Conversamos, assim, sobre Tolstói e Dostoievski, claro, mas também sobre a literatura feita por mulheres –menos conhecida pelos recantos de cá, mas nem de longe menos poderosa (clique no vídeo acima para ver a entrevista completa e se inscreva no TUTAMÉIA TV). Sobre Púchkin e seus personagens assim como sobre os ataques às primeiras tentativas de instalação de uma gráfica para imprimir livros no país.
Irineu, que é também um apaixonado pela música erudita –não deixe de ver as entrevistas que ele deu ao TUTAMÉIA sobre Verdi e Beethoven–, comentou ainda sobre o diálogo entre música e literatura na Rússia, assim como seu entreveramento com o teatro. Com tudo na vida, na verdade: “A literatura faz muito parte da vida dos russos, porque a literatura lá na Rússia sempre foi mais do que literatura, ela acabou ocupando vicariamente o espaço das outras ciências humanas, acabou trazendo para dentro de si todas as grandes discussões que não podiam ser travadas fora da esfera literária”.
O jornalista também nos conta sobre outra de suas atividades, a tradução. Acaba de chegar ao mercado, pela editora 34, sua tradução de “Anna Kariênina”, de Tolstoi.
Falamos sobre a obra e a personagem, claro. E, ainda que sejam, criador e criatura, dos mais comentados nos circuitos literários, não é demais trazer aqui um trecho da orelha do livro, assinada por Milton Hatoum: “Anna situa-se no centro dos afetos e das paixões extremadas. Ela fascina o leitor por sua beleza, encanto e inteligência, mas principalmente pelo seu caráter, pela decisão corajosa de viver até o fim uma história de amor, a despeito de tantas adversidades”.
Sobre o ofício de tradutor, Perpetuo diz: “Quanto mais distante no tempo e no espaço estiver o autor, quanto mais distante for a cultura, mais complicado é traduzir a obra literária, porque você vai ter [na sua vida] menos equivalências”.
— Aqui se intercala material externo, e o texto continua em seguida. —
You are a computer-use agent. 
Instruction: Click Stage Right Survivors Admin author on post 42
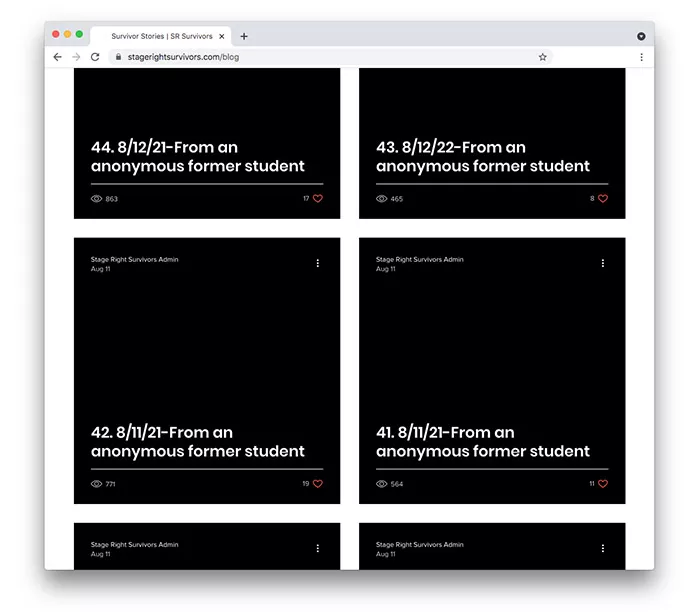(x=134, y=260)
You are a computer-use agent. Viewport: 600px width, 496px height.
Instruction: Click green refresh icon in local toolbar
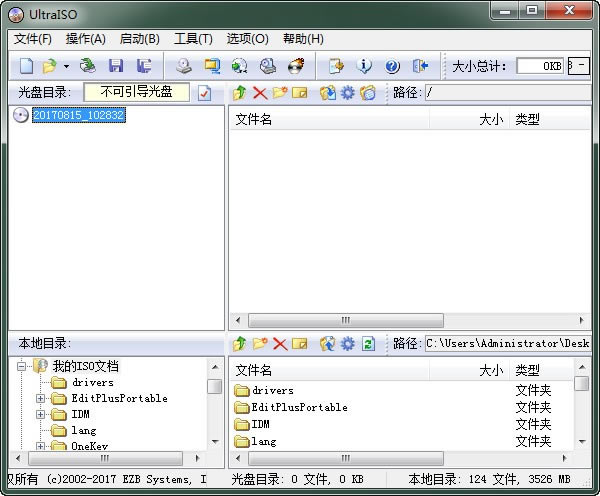pyautogui.click(x=368, y=344)
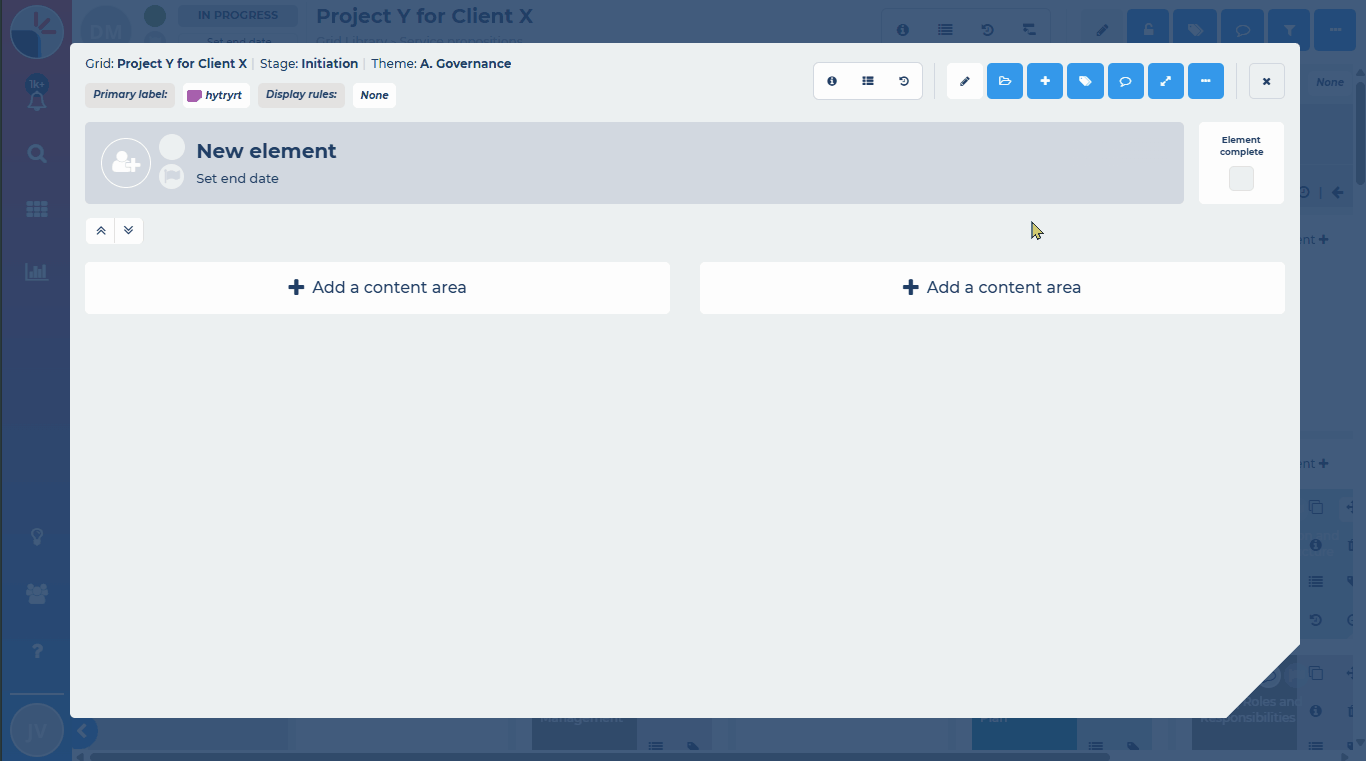The image size is (1366, 761).
Task: Click the tag label icon in the dialog toolbar
Action: 1085,81
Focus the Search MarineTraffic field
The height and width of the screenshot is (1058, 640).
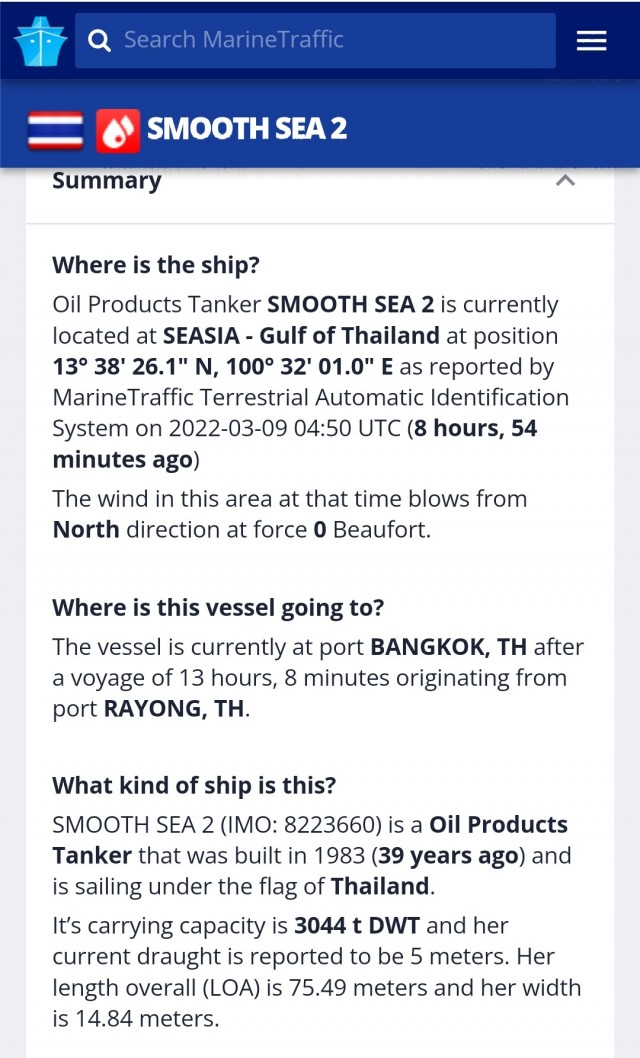pyautogui.click(x=315, y=40)

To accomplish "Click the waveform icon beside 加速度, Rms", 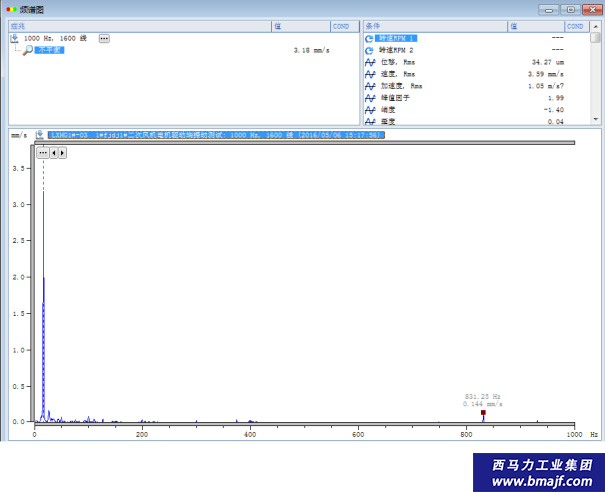I will pos(369,86).
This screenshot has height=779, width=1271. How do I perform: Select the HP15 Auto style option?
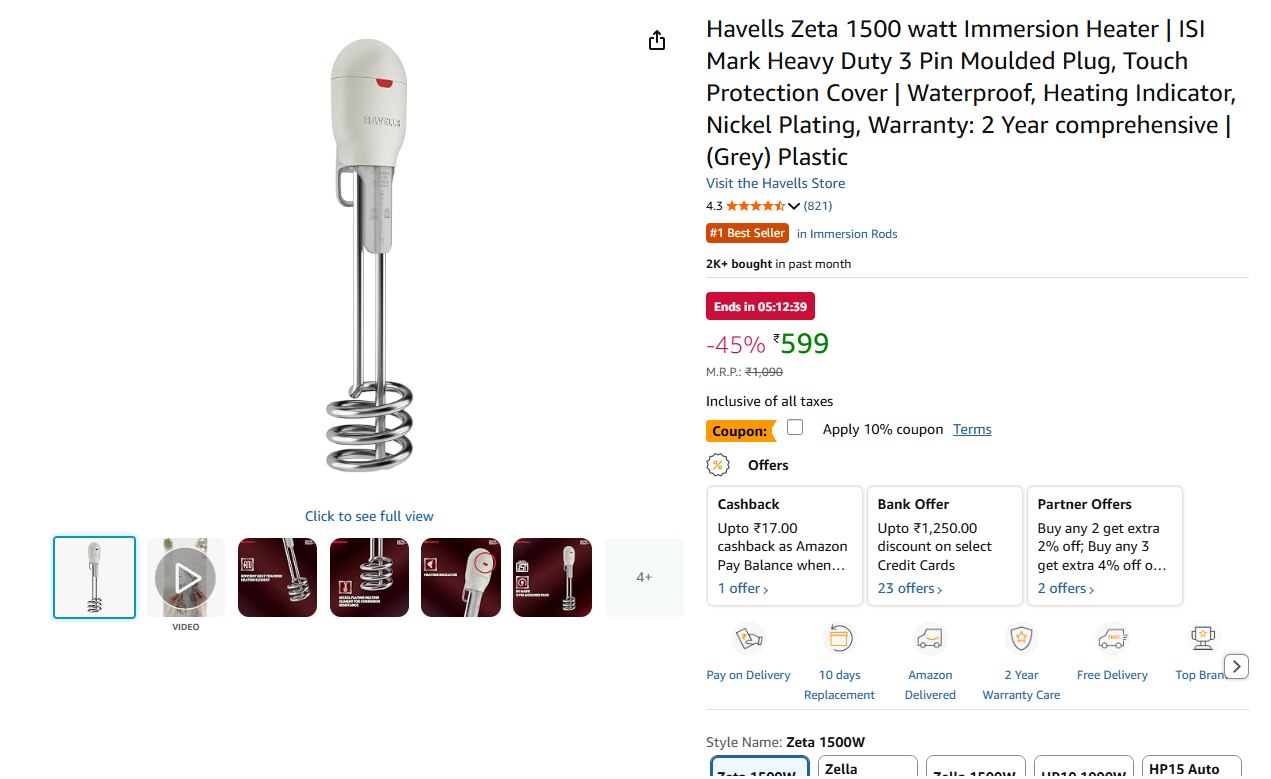click(1192, 767)

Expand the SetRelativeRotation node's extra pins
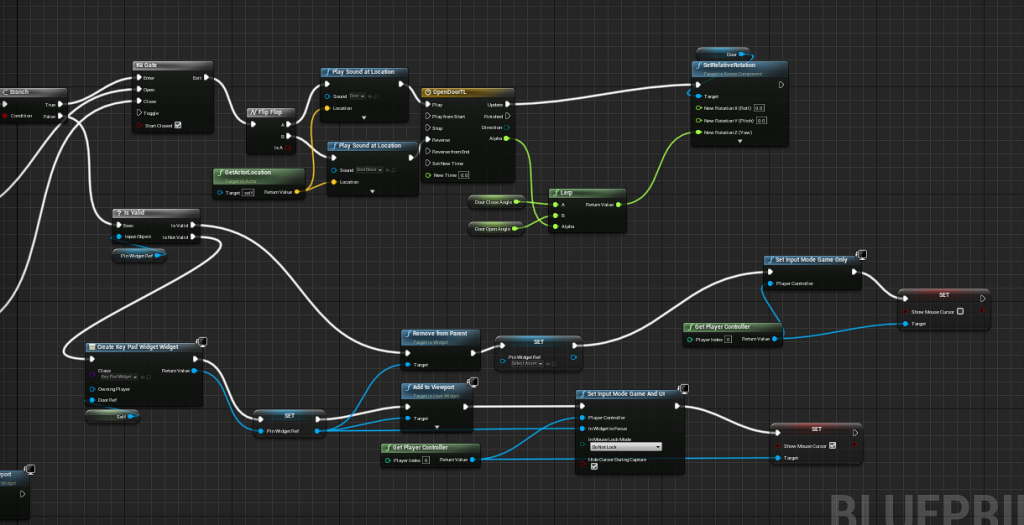tap(740, 142)
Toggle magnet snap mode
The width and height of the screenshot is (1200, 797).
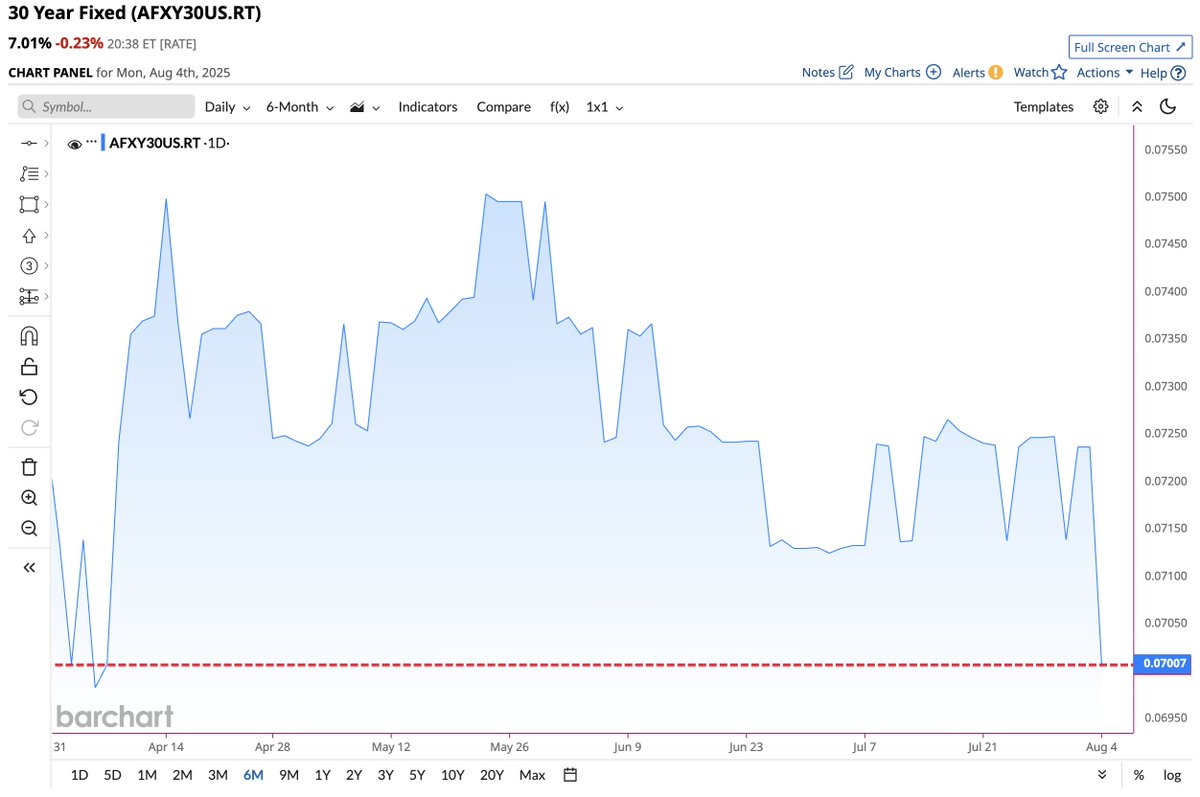[29, 335]
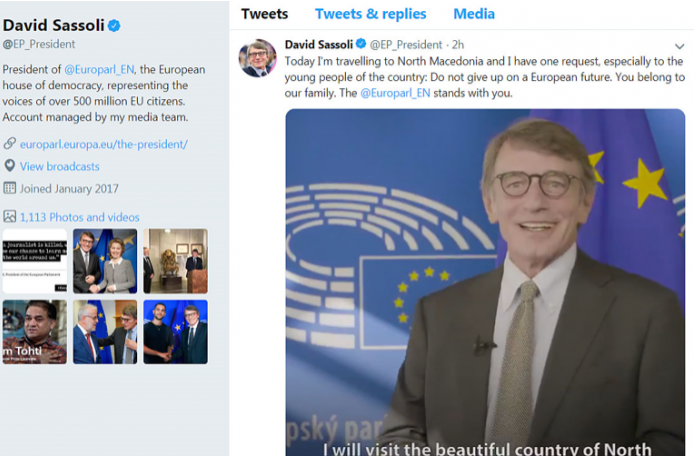
Task: Click the pin icon next to View broadcasts
Action: [x=10, y=166]
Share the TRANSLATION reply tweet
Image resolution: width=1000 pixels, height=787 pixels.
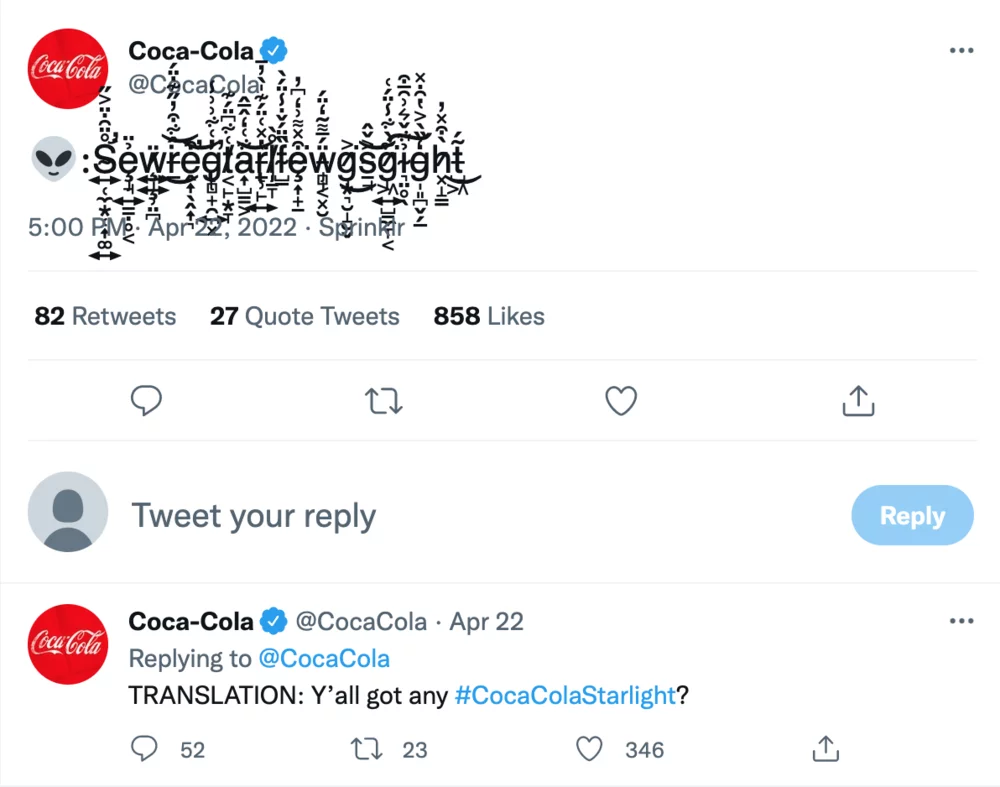825,749
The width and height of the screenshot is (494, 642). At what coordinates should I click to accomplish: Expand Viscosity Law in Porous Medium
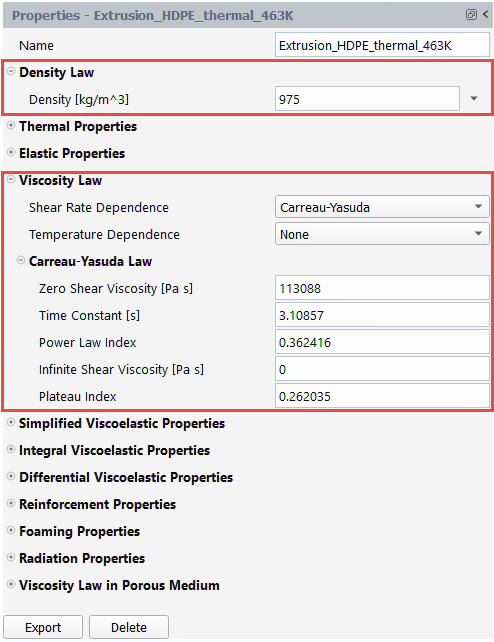point(11,585)
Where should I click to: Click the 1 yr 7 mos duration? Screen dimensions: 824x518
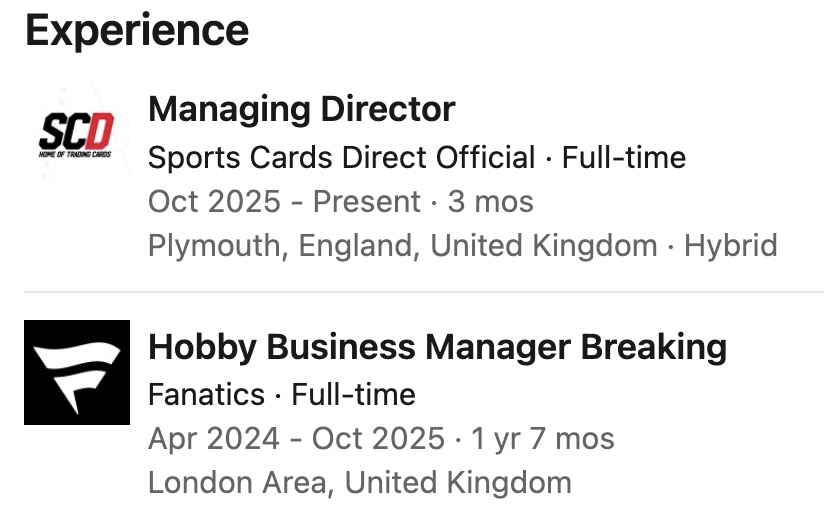point(541,439)
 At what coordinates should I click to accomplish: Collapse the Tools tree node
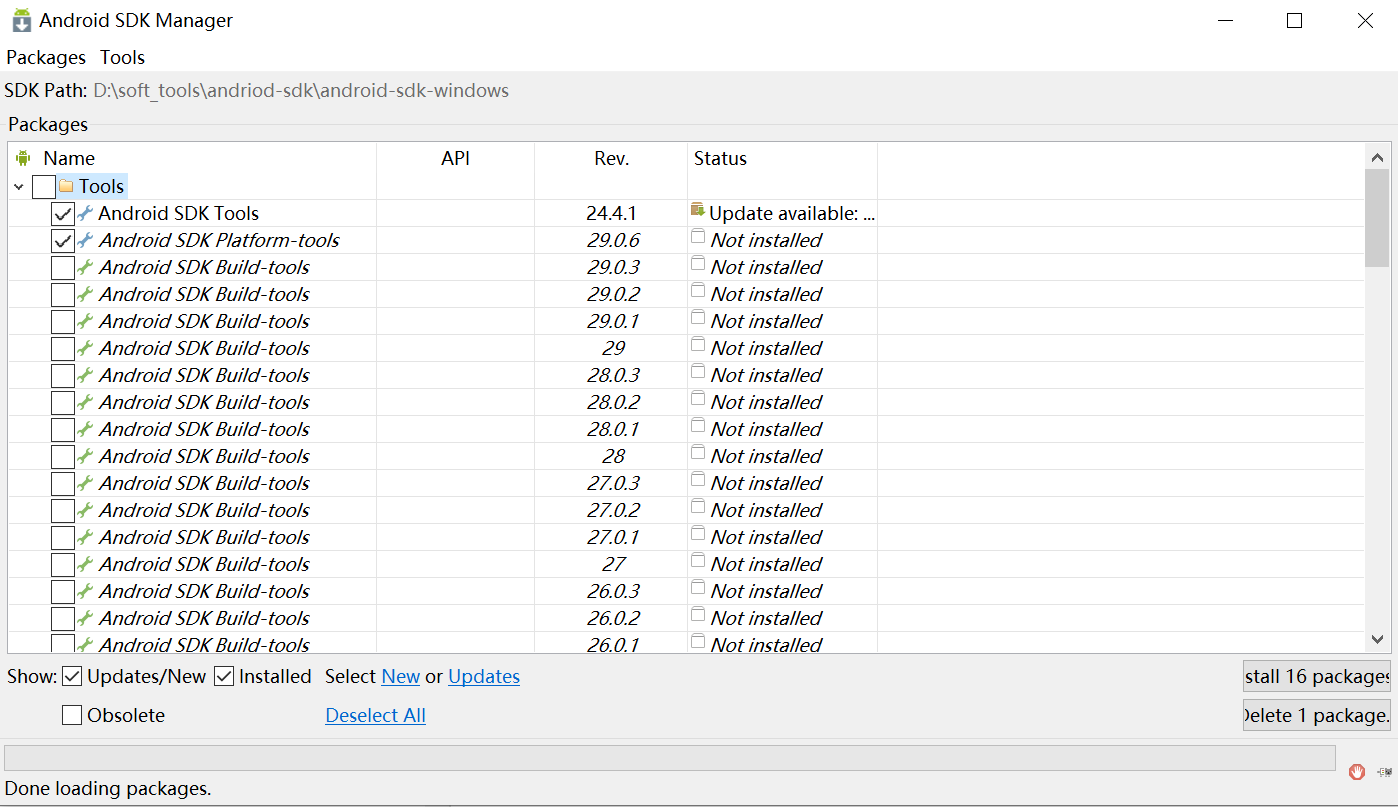pos(18,185)
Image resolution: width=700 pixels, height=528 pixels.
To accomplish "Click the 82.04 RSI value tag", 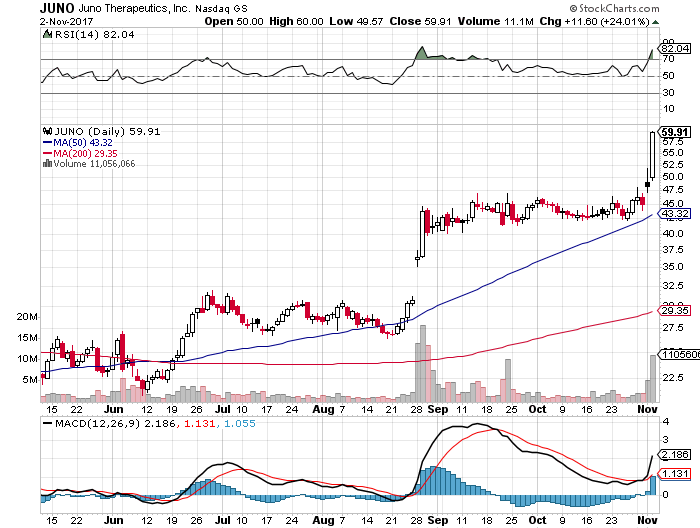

E lembra: “Na literatura russa, tenho orgulho de ter traduzido o primeiro livro de um grande nome que tratou o camponês russo como ser humano, um livro que é tido como a grande influência para que houvesse a abolição da servidão. O livro é “As Memórias de Um Caçador”, de Ivan Turgueniev, que é publicado em 1852. No livro, a caça é um pretexto para a mobilidade, para ele poder se deslocar no campo e descrever o campo russo e descrever a vida do camponês. Descreve os senhores de forma muito irônica, muito satírica, e trata o camponês como gente. Isso é um marco na literatura”.